• **Directive A**:
Answer these questions from the passage about drugs:
(i) What food does mom offer, in the comparison about trying something before opposing it?
(ii) What factor does the narrator say has always been important to them?
(iii) In the final sentence, how far from the narrator were drugs practically?
• **Directive B**: Reproduce part of the passage about drugs word for word. Begin at the words "Cost has always" and stop after the words "afford, in short.".
• **Directive C**: The passage about drugs has a sentence describing the narrator's general approach to everything. List every subject that sentence names.

• **Passage to read**:
# # # # # # #

I am against drugs, in the sense that I don’t like them: I don’t like spinach, offal, nails on the back…
…and drugs.
Not that I know much about nails on the back…
I know that, before saying you’re against something, like when mom offers us broccoli, you should try it…
…Instead, I admit, my experience is limited.
There were reasons, of course, that didn’t always have to do with my resolve, my willpower, or my clear opposition.
It wasn’t, in short, about ethical or moral reasons.
It was more about my general approach to everything, from ecology to racism, politics, religion, other people’s opinions, and their worldviews.
I think it’s like that for most people, really, especially when you’re young, when the things you don’t know far outnumber what you do, when staying safe from serious mistakes, without giving up the pleasure of showing off sometimes—hoping it’s to be liked more and not to make a fool of yourself—means mostly staying safe within the group…
For me, it certainly was: I never excluded anything outright, neither for myself nor for others, which allowed me a certain tolerance for others’ behaviors and indulgence for my own, but then I clashed with trivial matters of taste, hard-to-overcome prejudices, and prohibitive costs.
Cost has always been an important factor for me, who was never rich and had to be careful in defining the strategy to get what I wanted…
I’d say, ultimately, I only did what I really liked, nothing blatantly against my principles—which are still evolving anyway—and nothing too expensive… something I could afford, in short.
As a boy, everything seemed only virtually possible; the things I didn’t know how to do, that scared me, that I didn’t like, and that cost too much for me, were by far the majority…
In some ways, drugs were no exception: theoretically within my reach, but practically very far from me.

# # # # # # #

• **Supplied records**:
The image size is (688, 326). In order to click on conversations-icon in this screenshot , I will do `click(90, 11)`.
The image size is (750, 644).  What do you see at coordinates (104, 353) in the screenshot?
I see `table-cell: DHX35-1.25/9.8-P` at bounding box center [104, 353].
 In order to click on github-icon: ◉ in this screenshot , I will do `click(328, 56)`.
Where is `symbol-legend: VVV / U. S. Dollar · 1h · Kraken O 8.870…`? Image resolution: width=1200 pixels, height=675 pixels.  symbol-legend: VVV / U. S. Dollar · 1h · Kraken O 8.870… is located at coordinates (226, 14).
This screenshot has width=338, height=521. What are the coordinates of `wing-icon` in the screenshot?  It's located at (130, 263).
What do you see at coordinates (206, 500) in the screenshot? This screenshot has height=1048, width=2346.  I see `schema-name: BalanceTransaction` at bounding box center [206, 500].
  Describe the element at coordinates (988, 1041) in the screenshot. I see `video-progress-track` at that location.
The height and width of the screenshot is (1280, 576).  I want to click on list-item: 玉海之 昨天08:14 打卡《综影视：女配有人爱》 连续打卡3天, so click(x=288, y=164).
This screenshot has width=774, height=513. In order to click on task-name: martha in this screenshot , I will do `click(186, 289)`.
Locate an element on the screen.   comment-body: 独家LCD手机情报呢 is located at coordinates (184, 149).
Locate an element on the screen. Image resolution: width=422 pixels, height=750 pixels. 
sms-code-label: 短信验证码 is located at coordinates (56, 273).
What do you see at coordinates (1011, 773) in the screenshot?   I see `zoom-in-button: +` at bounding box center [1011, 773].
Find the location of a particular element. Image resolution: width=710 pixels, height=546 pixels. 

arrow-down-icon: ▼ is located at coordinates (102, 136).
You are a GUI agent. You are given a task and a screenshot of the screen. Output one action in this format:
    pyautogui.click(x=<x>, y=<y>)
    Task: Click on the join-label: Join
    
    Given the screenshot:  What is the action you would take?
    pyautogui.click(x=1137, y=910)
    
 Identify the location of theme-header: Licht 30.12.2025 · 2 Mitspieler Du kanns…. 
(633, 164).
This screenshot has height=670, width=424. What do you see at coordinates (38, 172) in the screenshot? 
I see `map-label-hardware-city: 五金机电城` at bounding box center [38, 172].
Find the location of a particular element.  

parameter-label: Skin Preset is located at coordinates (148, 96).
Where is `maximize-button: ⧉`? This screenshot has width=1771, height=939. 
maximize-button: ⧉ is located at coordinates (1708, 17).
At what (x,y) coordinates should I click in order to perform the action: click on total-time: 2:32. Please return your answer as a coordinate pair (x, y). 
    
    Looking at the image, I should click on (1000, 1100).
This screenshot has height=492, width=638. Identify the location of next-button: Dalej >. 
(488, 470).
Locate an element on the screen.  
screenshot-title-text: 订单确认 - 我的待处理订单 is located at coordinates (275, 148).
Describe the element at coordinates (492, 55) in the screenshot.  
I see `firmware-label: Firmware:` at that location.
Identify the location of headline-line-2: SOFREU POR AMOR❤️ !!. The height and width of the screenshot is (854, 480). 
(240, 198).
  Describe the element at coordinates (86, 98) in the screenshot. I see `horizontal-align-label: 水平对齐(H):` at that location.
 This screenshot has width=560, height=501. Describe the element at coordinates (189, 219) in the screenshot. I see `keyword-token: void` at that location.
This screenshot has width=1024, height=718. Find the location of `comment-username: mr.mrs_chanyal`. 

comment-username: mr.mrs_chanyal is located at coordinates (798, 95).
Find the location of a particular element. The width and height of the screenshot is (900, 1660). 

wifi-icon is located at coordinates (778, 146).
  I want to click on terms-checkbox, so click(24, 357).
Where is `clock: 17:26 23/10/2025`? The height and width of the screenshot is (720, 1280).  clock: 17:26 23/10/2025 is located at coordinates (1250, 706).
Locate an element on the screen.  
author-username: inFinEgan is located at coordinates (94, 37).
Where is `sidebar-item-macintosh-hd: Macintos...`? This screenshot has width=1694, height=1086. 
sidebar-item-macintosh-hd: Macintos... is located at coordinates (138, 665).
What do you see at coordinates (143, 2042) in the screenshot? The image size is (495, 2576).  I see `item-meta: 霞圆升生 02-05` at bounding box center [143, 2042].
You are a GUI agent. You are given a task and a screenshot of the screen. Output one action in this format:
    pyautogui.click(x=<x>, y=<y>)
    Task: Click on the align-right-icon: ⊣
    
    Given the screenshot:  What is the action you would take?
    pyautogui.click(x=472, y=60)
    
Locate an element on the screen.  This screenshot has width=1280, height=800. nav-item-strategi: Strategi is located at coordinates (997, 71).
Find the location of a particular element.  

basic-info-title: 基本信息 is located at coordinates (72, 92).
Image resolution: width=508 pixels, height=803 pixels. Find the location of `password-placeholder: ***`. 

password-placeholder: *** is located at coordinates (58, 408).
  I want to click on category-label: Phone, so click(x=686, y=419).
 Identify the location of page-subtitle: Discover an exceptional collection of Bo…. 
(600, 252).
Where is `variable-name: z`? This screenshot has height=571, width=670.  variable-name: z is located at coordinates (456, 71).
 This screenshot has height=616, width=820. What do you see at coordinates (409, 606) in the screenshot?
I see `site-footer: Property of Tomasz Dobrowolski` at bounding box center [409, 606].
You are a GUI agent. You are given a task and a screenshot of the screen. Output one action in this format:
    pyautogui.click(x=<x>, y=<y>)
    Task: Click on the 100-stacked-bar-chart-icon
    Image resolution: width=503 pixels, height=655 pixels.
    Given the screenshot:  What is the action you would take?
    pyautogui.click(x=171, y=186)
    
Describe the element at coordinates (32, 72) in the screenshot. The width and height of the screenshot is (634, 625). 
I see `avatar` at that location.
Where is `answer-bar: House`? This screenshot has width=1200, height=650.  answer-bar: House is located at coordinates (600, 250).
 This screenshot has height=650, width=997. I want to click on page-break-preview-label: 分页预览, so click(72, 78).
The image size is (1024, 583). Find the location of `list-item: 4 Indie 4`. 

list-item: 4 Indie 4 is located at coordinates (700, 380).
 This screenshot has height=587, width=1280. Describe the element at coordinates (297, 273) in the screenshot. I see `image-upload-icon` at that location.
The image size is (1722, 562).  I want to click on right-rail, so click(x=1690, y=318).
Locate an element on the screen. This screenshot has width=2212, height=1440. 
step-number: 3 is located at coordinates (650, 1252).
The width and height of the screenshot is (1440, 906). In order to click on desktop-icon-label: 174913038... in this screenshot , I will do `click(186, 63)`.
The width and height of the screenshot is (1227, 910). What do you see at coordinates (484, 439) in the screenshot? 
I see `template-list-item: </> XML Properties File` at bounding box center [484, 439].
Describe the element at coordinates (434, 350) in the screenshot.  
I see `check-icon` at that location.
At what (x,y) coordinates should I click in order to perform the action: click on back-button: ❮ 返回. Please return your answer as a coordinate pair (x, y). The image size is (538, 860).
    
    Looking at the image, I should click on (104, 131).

# # # # # # #

• **Exercise result A**:
(i) Broccoli.
(ii) Cost.
(iii) Very far.

• **Exercise result B**:
Cost has always been an important factor for me, who was never rich and had to be careful in defining the strategy to get what I wanted…
I’d say, ultimately, I only did what I really liked, nothing blatantly against my principles—which are still evolving anyway—and nothing too expensive… something I could afford, in short.

• **Exercise result C**:
ecology
racism
politics
religion
other people's opinions
their worldviews